Varma in his initial days started working at Mahadevi Birla TB sanctorium as a hospital manager. In 2006 he founded Sarala Birla Public School and in 2017 he founded Sarala Birla University at Ranchi. Along with this he also founded Mahadevi Birla Institute of Nursing and Technology, Ranchi, Jharkhand.

He founded a charitable trust named Swantah Sukhayah for the poor and needy. He set up a think tank, "Public Policy For Indian People", which works in the domain of policy-making awareness and training programs. His philanthropic work for society in which he donated the developmental aid for infrastructure and reconstruction includes for Ara Government School Ara gate, Ranchi and Anand Garodiya school Rahe,Khunti.

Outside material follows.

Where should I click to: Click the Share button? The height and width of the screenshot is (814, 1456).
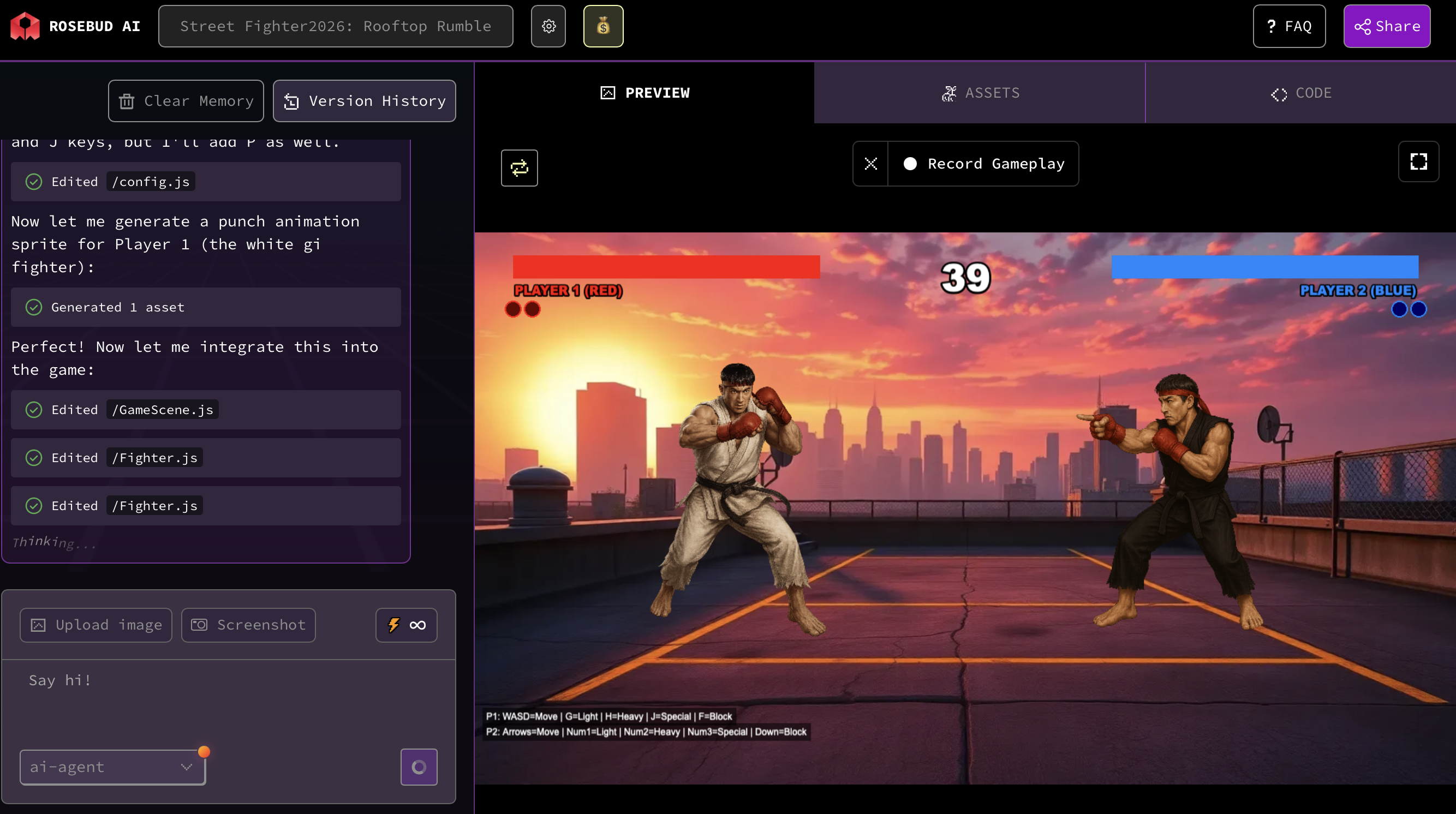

The scholarly work done by Varma has been on the topic of "Ramcharitmanas mein Parivar aur Samaj Prabadhan ke sutra". He has also written articles on freedom fighters like Birsa Munda, Pt.Deen Dayal Upadhyaya and topics of national importance such as Hul Andolan and Vande Mataram.

== Political life ==

From his college days he was active in student politics, his political aspiration drew from the late Shyama Prasad Mukherjee. He also drew inspiration from the teachings of Chankaya Neeti and Vidur Neeti. In 2011 Varma became BJP Pradesh Karyasamiti Sadasya Pradesh Sah Prashikshan Pramukh. With his growing influence within the state and regional politics he has been given role in different state legislative assemblies elections and general elections. In 2013, Varma was the state minister in party cadre in BJP Jharkhand. In the 2014 General election he worked as election campaign manager in the state. He was given an upgrade to the post of State Vice President BJP Jharkhand in 2016 and helped the party win in upcoming state elections. The BJP and its coalition partner in NDA won 12 out of 14 seats in 2019 general elections in Jharkhand. As a result, Varma rose to state prominence and was appointed as the Party's State General Secretary in 2019. Later in 2019 in Jharkhand state legislative assembly election he worked on Dhanbad region where BJP won the seats of Dhanbad, Nirsa, Baghmara and Sindri but lost ground in Jharia and Tundi.

== Personal life ==

His father, Seth Ram Autar Prasad, was an employee at Birla Group and his mother Bhagwanti Devi was a housewife. He married Sarita Varma on 18 February 1993. They have a son, Aditya Vikkram Verma and a daughter Satakchhi Priya Verma. Aditya is a Software Engineer, married to Arju Verma, who is a Biotechnologist-Entrepreneur from Garhwa. Satakchhi is a practising Advocate at Jharkhand High Court and is married to Akash Ajit Kumar, who also is a practising Advocate at Jharkhand High Court from Ranchi.